The concerns go beyond job displacement. Almost half of these young professionals – 48% to be exact – question AI's accuracy, while 38% fear the biases that could infiltrate their legal decisions through supposedly "neutral" systems.
"AI can help us process information faster, but at what cost?" reflects a first-year intern. "I'm worried we're losing the ability to think critically for ourselves." They're not alone – there's a growing fear that excessive dependence on technology could erode the fundamental skills of legal reasoning.
The future of law won't belong to those who can memorize more articles, nor to those who simply know how to ask ChatGPT for better summaries. It will belong to those who find the balance between technological efficiency and human judgment. And in this aspect, Generation Z has a unique advantage: they're the first generation that instinctively understands both the promises and dangers of this new era.
The question is now much deeper and more urgent: Are we doing the right thing by maintaining legal education programs designed three decades ago, in a world that changes weekly? Law schools face a fundamental ethical dilemma.
On one hand, allowing students to depend on ChatGPT for everything – from ruling summaries to doctrine analysis – could create a generation of lawyers without the analytical depth necessary for the profession. Reading a complete ruling will never be the same as relying on an automated summary, no matter how brilliant it might be. The deep understanding that comes from wrestling with a complex legal text cannot be replicated with digital shortcuts.
But on the other hand, what sense does it make to prohibit in classrooms what's already reality in law firms? While law schools debate whether to allow AI use, firms are investing millions in these technologies. Aren't we condemning our students to enter the real world at a disadvantage?

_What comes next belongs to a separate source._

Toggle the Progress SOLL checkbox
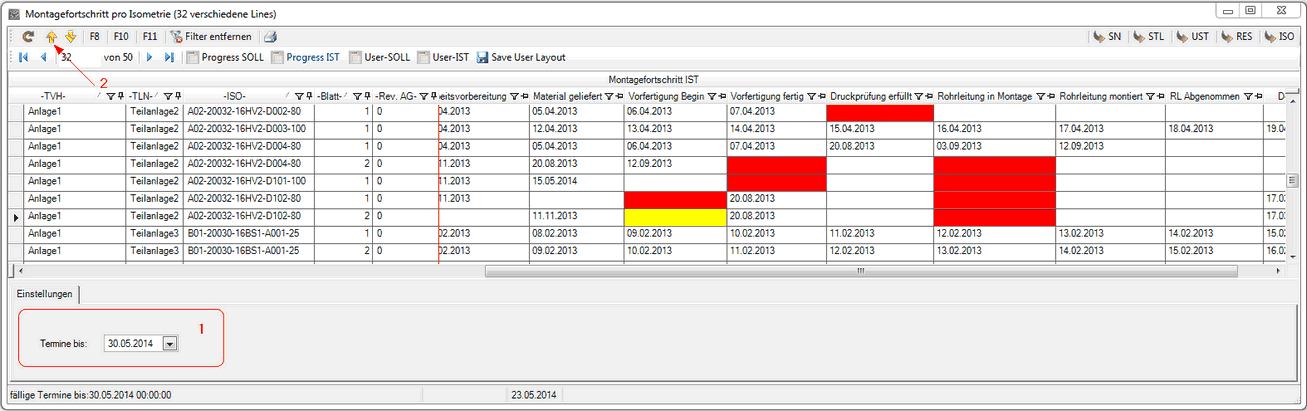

Perhaps the question isn't whether to allow or prohibit AI, but how to reinvent legal education for this new era. Should law schools incorporate basic programming and AI understanding into their curriculum? Do we need classes on prompt engineering alongside procedural law? Or will this only dilute the essence of legal education?
The answer probably isn't in the extremes. We need a new educational model that combines the best of both worlds: the analytical depth of traditional law with the tools and skills that the 21st century demands. A model that teaches students not only to use AI but to understand its limits and dangers. That prepares them not to compete with machines, but to work alongside them ethically and effectively.
The time for this debate is running out. While educational institutions deliberate, technology advances relentlessly. The next generation of lawyers deserves an education that prepares them not just to survive in this new world, but to lead it. The question is no longer whether we should change, but whether we can do it fast enough.